Like many difficult problems, counterinsurgency, or COIN, is deceptively simple in theory but layered and complex in execution, involving complementary actions by military as well as civil agencies to achieve the ultimate grand strategic objective of securing the “hearts and minds” of affected populations. These integrate operations to “clear” insurgents from areas under their control, “hold” these to prevent their return, and then “build” administrative, economic and social infrastructure. In journalistic jargon which is now familiar, counterinsurgency thus requires both military as well as civilian “surges” by security forces as well as civil administration.

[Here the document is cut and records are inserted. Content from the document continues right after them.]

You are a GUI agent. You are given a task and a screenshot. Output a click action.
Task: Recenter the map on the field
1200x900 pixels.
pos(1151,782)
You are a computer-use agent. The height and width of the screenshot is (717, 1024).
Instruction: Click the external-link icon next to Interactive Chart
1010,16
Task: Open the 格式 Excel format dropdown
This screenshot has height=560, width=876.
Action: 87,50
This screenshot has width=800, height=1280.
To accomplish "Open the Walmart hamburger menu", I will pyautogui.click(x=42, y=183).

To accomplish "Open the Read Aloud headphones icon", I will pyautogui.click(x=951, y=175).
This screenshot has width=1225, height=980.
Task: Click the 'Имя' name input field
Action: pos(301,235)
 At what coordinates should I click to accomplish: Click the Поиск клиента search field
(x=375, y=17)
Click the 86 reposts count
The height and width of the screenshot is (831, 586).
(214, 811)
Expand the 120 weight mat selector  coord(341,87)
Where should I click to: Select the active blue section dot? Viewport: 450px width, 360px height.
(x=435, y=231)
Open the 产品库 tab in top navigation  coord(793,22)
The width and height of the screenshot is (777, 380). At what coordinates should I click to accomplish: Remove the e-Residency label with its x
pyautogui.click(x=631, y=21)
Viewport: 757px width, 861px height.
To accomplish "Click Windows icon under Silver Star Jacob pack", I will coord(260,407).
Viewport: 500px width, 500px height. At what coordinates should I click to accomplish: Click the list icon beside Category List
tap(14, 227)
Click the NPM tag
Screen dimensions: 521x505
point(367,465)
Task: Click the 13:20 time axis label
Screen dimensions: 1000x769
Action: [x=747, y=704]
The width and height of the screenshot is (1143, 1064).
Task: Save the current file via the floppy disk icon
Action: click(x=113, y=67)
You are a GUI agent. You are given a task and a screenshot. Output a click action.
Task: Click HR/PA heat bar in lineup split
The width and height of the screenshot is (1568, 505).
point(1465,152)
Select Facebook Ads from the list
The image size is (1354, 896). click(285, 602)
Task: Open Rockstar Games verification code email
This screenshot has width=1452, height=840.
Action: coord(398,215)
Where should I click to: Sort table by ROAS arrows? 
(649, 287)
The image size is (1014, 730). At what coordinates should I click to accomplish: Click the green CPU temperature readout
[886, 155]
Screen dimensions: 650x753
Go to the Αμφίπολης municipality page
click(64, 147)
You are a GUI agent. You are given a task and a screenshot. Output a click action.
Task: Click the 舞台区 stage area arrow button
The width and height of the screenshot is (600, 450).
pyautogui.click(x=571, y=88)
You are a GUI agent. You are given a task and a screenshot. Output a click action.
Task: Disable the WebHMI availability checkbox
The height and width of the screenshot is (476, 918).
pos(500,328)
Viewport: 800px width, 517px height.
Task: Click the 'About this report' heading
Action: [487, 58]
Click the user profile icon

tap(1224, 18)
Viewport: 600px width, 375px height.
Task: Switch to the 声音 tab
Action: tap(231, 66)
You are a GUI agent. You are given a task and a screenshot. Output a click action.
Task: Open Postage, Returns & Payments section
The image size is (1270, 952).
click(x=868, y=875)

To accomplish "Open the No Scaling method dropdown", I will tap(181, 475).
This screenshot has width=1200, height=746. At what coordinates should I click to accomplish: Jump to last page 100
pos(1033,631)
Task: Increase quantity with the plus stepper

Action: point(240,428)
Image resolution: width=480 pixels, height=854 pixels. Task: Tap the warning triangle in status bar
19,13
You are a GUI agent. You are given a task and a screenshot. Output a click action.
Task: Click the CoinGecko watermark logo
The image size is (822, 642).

Of these, it is the aspect of the “military surge” which is generally highlighted in the media, but not so the “civilian surge” which is equally essential because counterinsurgency is a politico-military as well as socio-economic venture which has to be implemented within Mao Zedong’s “sea of people”. It is a contrarian enterprise without any guaranteed assurances of success, but lack of effective civil followup can certainly assure failure. The Rand case study focuses on this latter aspect of counterinsurgency, and suggests an analytical framework for its planning, wherein the social, economic and political context of the situation have to be incorporated as operational factors to be quantified and assessed, juxtaposed against insurgent organisations, personalities and capabilities.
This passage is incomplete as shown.